Document section >>
>> begin
I'd prefer to be able to disconnect the hose at the machine and start to wind it up on hooks I have already inside the garage. As I said in a previous post, the set up with the hose reel at the top is useless as you can't wind in a hose that's connected one end to the machine and the other to the lance.


----------



## johnsastra16v (Oct 7, 2007)

Where can you purchase these quick release couplers?


----------



## nbray67 (Mar 22, 2012)

johnsastra16v said:


> Where can you purchase these quick release couplers?


Not cheap John but I'm after ease of use when it comes to putting my hose away, oooh err missus!! :lol:

Due to the diameter of inner barrel of the M22 connector on the Vax machine, I'm finding it hard to locate something cheaper at the moment.

http://www.ebay.co.uk/itm/170559065538?_trksid=p2055119.m1438.l2649&ssPageName=STRK:MEBIDX:IT


----------



## dendass (Feb 11, 2015)

Mines arrived.... ****ed out water .... Bloody connector on machine where hose connects has sheared straight off!!! Grrrr! Fortuantly same fit as usual so trip to wilkos should sort it but seems to be a flimsy connector! Be warned!


----------



## johnsastra16v (Oct 7, 2007)

dendass said:


> Mines arrived.... ****ed out water .... Bloody connector on machine where hose connects has sheared straight off!!! Grrrr! Fortuantly same fit as usual so trip to wilkos should sort it but seems to be a flimsy connector! Be warned!


I received mine and all is working fine. Did you over tighten the water hose adaptor? I'm sure Vax would have been more than helpful in replacing the unit If it was faulty.


----------



## dendass (Feb 11, 2015)

Yeah I'm sure vax will replace it.. Just planned to use it and everything was set up so easy to go pick up a replacement-will call up vax in the morning! 👍


----------



## Suba (Feb 2, 2013)

dendass said:


> Mines arrived.... ****ed out water .... Bloody connector on machine where hose connects has sheared straight off!!! Grrrr! Fortuantly same fit as usual so trip to wilkos should sort it but seems to be a flimsy connector! Be warned!


Had a similar problem. Hose connector came fitted - within 30 seconds inlet was squirting water everywhere! Looks like it was over-tightened and as a result split.

Replaced with a Hozelock metal connector and all fine after that.


----------



## Cookies (Dec 10, 2008)

I was very unimpressed with mine. Turns out the reason was that the hose connector provided with the vax wasn't allowing the full flow from the tap through the hozelock end on my hose. Fitted a hoselock one and all was well again. 
Cooks


----------



## dendass (Feb 11, 2015)

Suba said:


> Had a similar problem. Hose connector came fitted - within 30 seconds inlet was squirting water everywhere! Looks like it was over-tightened and as a result split.
> 
> Replaced with a Hozelock metal connector and all fine after that.


Did exactly the same thing and got to use it over the weekend - for £40 cant complain... great bit of kit.. just waiting on my snow foam lance to arrive now.


----------
>> end
Copy the passage of the forum thread on hose connectors from "## Cookies (Dec" to "was well again.".

Dataset excerpt >>
>> begin
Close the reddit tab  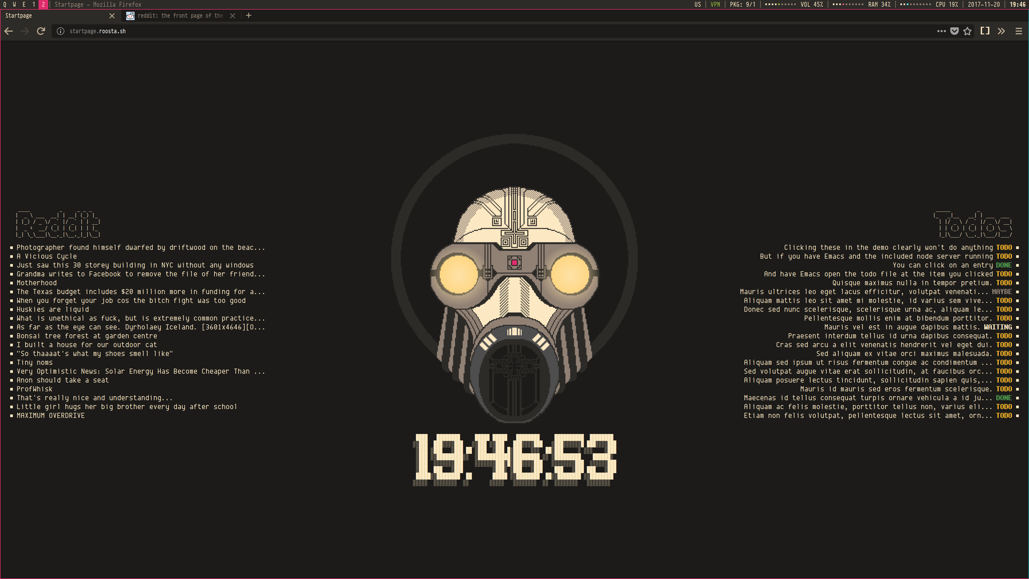232,16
>> end
Output for this task >>
## Cookies (Dec 10, 2008)

I was very unimpressed with mine. Turns out the reason was that the hose connector provided with the vax wasn't allowing the full flow from the tap through the hozelock end on my hose. Fitted a hoselock one and all was well again.